ACTIVITY:
Quote the material word for word, from its first line through the line containing "This screenshot has width=450, height=800.", including that line.

<<<<

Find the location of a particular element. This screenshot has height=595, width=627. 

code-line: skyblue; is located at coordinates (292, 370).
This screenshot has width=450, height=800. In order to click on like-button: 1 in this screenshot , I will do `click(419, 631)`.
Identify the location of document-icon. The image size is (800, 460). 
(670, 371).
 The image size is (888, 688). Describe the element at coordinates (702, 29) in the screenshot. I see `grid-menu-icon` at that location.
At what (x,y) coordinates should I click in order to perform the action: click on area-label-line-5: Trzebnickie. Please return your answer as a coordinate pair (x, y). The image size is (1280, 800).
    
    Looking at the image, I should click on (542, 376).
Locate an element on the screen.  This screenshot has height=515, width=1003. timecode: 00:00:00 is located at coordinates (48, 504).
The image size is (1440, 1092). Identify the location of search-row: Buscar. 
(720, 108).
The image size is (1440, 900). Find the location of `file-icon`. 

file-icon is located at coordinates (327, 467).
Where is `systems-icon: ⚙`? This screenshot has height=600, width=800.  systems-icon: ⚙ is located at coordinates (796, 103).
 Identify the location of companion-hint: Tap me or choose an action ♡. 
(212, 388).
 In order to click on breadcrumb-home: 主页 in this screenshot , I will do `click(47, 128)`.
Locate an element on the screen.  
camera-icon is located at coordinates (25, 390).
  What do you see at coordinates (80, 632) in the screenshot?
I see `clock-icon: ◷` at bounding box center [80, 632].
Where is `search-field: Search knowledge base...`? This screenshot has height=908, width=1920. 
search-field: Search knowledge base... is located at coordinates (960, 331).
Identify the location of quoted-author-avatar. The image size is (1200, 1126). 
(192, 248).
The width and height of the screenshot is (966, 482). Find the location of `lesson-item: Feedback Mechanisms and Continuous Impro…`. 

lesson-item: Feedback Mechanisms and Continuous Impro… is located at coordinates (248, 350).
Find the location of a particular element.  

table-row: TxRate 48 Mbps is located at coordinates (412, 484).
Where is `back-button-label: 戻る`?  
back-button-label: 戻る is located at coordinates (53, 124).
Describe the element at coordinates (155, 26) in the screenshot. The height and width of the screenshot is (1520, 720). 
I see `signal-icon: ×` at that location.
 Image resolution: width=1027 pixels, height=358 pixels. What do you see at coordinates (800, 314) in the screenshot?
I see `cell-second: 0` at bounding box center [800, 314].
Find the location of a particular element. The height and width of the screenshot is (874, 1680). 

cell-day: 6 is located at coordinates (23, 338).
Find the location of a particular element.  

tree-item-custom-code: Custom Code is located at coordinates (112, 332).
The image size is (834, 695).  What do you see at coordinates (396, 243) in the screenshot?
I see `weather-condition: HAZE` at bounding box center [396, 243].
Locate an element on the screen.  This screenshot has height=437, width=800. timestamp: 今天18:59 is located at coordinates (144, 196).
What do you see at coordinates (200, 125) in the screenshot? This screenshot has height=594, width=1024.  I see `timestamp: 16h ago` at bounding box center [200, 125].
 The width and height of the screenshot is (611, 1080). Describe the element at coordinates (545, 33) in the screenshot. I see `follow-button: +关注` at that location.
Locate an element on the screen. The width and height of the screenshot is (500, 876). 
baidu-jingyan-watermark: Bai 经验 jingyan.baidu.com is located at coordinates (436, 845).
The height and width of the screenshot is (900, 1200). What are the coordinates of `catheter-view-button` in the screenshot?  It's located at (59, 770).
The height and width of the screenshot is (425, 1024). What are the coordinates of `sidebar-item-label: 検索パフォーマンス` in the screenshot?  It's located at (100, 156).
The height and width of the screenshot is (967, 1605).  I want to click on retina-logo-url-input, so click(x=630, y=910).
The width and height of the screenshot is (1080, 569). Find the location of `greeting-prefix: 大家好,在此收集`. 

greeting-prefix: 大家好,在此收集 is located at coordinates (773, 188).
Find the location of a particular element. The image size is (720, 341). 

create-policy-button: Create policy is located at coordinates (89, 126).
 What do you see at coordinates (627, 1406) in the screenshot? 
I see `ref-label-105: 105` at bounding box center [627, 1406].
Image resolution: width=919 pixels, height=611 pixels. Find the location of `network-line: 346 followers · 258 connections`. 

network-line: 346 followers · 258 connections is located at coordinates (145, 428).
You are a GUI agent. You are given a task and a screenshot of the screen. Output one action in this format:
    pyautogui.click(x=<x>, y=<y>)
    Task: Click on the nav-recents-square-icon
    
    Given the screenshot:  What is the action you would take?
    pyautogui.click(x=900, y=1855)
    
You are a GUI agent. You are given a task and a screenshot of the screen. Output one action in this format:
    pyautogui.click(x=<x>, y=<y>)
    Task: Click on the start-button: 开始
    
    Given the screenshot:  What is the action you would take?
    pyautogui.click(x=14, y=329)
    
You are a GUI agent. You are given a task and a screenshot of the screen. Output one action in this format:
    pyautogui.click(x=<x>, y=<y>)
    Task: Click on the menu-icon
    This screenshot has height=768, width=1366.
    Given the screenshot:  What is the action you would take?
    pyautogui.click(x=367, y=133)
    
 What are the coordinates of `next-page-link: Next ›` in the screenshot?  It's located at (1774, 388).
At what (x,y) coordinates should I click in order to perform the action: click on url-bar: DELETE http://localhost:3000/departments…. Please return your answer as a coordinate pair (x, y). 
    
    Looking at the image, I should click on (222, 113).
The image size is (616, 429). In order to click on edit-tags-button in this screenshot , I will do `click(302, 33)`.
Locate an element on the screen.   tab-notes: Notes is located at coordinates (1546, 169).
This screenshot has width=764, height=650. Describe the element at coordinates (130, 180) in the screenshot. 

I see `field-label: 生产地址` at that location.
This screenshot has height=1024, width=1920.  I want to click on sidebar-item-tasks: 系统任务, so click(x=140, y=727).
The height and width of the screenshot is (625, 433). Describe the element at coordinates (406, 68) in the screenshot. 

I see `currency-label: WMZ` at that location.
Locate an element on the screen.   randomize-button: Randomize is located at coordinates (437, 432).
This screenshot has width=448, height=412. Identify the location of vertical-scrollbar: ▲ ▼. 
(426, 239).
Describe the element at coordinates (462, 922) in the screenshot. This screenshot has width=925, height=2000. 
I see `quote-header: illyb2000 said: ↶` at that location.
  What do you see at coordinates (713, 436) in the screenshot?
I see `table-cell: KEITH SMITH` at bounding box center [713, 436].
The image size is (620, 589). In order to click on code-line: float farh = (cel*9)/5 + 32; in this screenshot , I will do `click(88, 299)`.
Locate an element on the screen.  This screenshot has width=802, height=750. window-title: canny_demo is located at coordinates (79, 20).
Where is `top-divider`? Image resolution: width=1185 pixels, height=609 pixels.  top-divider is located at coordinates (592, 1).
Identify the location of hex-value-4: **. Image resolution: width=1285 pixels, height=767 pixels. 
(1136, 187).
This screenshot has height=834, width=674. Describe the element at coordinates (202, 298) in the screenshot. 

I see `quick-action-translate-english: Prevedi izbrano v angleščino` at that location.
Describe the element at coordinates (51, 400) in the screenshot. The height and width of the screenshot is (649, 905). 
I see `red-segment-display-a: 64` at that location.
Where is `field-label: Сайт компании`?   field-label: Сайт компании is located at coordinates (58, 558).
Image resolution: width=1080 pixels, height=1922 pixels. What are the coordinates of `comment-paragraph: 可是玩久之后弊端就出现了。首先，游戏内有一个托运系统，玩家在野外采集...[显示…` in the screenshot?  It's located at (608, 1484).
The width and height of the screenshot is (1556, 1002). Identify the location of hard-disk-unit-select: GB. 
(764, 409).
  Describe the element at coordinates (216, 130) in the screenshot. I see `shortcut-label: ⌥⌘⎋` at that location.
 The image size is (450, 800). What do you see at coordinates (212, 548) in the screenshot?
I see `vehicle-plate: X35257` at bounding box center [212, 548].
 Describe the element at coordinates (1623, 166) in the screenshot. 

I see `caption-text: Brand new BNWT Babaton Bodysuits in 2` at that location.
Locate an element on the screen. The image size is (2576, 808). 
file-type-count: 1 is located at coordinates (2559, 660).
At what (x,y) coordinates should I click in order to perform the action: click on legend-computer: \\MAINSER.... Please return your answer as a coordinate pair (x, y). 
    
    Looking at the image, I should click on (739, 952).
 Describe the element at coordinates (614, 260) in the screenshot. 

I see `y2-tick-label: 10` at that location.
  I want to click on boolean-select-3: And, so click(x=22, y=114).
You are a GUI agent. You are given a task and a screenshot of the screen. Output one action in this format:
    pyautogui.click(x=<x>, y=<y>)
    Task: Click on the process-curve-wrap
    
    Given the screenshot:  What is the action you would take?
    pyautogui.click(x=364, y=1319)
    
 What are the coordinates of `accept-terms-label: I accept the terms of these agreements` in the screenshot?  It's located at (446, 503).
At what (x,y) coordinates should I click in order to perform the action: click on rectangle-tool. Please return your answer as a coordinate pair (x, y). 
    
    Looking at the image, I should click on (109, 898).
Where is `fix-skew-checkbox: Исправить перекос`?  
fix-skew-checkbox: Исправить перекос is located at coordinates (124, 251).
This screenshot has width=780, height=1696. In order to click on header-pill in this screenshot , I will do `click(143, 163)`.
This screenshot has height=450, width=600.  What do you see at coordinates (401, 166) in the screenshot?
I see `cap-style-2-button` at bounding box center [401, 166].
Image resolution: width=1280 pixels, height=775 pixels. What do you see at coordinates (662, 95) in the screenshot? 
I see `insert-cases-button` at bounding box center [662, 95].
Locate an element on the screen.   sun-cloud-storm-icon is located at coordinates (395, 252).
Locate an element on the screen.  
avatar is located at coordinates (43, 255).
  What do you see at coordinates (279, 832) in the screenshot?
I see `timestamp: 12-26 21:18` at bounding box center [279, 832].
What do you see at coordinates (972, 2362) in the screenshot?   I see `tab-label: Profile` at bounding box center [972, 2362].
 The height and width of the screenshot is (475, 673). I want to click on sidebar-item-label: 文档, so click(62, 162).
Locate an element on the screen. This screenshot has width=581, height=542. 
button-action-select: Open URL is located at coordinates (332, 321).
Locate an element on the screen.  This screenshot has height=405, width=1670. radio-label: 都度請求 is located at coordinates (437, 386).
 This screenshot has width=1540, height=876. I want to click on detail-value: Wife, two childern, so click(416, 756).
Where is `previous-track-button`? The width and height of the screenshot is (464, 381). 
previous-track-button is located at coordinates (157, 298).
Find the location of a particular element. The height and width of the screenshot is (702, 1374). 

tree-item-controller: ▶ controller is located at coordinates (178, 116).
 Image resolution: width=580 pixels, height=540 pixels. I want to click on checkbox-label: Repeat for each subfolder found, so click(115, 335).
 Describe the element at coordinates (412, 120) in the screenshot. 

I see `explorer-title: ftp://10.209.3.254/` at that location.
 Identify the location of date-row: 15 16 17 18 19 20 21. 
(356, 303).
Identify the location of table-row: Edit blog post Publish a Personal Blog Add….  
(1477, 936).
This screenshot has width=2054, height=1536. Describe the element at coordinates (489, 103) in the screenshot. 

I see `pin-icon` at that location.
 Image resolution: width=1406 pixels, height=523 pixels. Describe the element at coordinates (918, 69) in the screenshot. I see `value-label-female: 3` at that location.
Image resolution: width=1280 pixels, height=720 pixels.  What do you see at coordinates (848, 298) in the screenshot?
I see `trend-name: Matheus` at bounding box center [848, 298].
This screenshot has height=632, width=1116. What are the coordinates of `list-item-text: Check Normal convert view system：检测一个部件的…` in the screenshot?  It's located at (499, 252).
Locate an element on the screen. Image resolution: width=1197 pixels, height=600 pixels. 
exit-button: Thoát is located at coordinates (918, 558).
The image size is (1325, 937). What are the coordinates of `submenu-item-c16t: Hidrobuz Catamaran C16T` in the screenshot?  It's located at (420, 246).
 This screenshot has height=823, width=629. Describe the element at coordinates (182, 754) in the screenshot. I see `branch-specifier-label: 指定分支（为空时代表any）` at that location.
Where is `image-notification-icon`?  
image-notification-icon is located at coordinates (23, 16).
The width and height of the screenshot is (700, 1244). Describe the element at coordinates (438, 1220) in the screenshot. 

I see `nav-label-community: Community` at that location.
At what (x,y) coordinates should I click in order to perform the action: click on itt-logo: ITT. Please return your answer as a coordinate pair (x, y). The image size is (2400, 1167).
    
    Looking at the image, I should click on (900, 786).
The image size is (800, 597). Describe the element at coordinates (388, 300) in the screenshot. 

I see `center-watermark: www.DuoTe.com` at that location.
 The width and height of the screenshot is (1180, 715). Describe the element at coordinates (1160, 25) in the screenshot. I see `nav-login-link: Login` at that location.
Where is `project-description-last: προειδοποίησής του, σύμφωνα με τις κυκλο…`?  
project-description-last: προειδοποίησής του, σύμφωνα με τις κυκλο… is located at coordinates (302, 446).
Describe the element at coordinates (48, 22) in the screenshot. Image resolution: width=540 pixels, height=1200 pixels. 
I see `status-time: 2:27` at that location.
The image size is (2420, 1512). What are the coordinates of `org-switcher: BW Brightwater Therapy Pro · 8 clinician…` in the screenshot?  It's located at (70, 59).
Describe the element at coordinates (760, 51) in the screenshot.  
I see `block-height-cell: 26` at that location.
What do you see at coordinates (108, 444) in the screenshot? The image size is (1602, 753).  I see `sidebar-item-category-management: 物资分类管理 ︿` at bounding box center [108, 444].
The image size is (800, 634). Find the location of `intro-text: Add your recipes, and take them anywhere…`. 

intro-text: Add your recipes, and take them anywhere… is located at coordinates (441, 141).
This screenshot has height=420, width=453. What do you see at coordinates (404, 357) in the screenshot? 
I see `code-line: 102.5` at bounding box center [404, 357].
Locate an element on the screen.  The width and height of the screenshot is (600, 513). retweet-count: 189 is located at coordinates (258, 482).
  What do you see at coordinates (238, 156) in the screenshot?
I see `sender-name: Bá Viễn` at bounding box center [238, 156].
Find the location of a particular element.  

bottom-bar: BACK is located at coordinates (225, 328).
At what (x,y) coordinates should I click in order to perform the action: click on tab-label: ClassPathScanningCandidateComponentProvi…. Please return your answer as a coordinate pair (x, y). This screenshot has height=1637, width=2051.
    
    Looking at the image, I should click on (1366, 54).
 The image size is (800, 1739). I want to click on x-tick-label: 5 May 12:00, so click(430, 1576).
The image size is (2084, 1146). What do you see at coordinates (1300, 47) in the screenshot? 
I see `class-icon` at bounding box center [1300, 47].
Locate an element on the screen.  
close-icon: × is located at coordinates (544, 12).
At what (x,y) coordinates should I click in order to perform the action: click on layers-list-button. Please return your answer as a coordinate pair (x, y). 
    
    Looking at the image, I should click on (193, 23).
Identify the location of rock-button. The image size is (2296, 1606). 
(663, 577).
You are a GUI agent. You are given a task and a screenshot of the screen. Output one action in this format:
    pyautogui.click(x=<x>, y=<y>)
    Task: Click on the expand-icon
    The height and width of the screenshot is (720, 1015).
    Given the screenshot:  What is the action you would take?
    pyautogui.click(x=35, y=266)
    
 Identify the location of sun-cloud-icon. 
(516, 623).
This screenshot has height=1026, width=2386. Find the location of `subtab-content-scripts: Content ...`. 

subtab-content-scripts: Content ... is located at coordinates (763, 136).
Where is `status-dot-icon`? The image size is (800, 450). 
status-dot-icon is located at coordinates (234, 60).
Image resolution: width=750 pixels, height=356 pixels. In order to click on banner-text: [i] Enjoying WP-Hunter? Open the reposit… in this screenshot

>>>>

RESPONSE BOX:
Find the location of a particular element. This screenshot has height=595, width=627. 

code-line: skyblue; is located at coordinates (292, 370).
This screenshot has width=450, height=800. In order to click on like-button: 1 in this screenshot , I will do `click(419, 631)`.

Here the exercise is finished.